Abusés par le mythe d'un petit pays serein peuplé de lettrés «au-dessus de tout soupçon», mais toujours «victimes», les Roumains, fils et petits-fils des contemporains de Mihail Sébastian, dans les années trente, interrogent maintenant leur passé pour mieux comprendre ce qui leur arrive. Ils y découvrent des vérités bien différentes de celles proposées par des laudateurs davantage soucieux de l'image de marque de leur patrie que de la réalité. Les lecteurs de ces mémoires se retrouvent ainsi devant une Histoire ni blanche ni noire, plutôt blafarde, celle d'une Roumanie entre chien et loup. Ce paysage souvent consternant, parfois contrasté, toujours ambigu, conduit à une prise de conscience inconfortable, douloureuse mais décidemment salutaire. Si le Journal foisonne de réflexions critiques relatives à la littérature, à la musique et aux arts roumains et européens, s'il dévoile les aléas amoureux de l'auteur et commente le déroulement de la guerre et les humiliations assortis de pogroms subis par les populations juives, il s'impose surtout comme le constat lucide et désespéré de l'engagement à l'extrême droite antisémite d'une bonne partie de la brillante intellectualité roumaine.

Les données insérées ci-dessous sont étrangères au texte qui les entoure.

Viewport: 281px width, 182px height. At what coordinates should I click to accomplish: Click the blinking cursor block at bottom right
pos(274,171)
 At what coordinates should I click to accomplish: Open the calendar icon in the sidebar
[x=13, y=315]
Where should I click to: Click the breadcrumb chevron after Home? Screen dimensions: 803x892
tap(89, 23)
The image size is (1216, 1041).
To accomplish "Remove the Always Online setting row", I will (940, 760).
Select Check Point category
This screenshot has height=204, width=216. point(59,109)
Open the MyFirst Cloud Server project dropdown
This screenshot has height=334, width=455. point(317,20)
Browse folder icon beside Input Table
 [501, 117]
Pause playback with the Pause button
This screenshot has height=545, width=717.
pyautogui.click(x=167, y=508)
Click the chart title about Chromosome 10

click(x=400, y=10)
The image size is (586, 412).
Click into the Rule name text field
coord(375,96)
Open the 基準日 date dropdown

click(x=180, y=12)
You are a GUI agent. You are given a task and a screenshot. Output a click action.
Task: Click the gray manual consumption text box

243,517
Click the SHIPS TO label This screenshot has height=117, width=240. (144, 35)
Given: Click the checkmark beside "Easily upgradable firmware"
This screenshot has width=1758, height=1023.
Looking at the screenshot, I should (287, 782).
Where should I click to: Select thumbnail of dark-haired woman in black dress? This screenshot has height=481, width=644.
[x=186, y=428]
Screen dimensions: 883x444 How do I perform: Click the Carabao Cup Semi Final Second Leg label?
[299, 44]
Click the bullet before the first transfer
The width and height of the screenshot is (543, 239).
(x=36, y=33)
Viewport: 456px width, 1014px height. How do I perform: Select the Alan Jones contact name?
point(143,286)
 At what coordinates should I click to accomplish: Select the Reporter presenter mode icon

Lors de la parution du livre à Bucarest et de sa publication en France, les voix roumaines qui minimisaient l'importance de la confession de l'écrivain n'ont pas manqué, qu'elles soient présentes sur le sol national ou venues de l'étranger. Elles invoquaient son caractère «passionnel» et «exagéré» pour déboucher même sur une polémique stérile qui aboutissait au rapprochement impropre, surenchère macabre, entre l'extermination du judaïsme européen par les nazis et les horreurs perpétrées pendant les décennies communistes en Roumanie et ailleurs. Étalées dans les plus sérieuses revues de Bucarest et les publications roumaines à l'étranger, ces prises de position sonnent d'autant plus faux qu'elles occultent le véritable débat.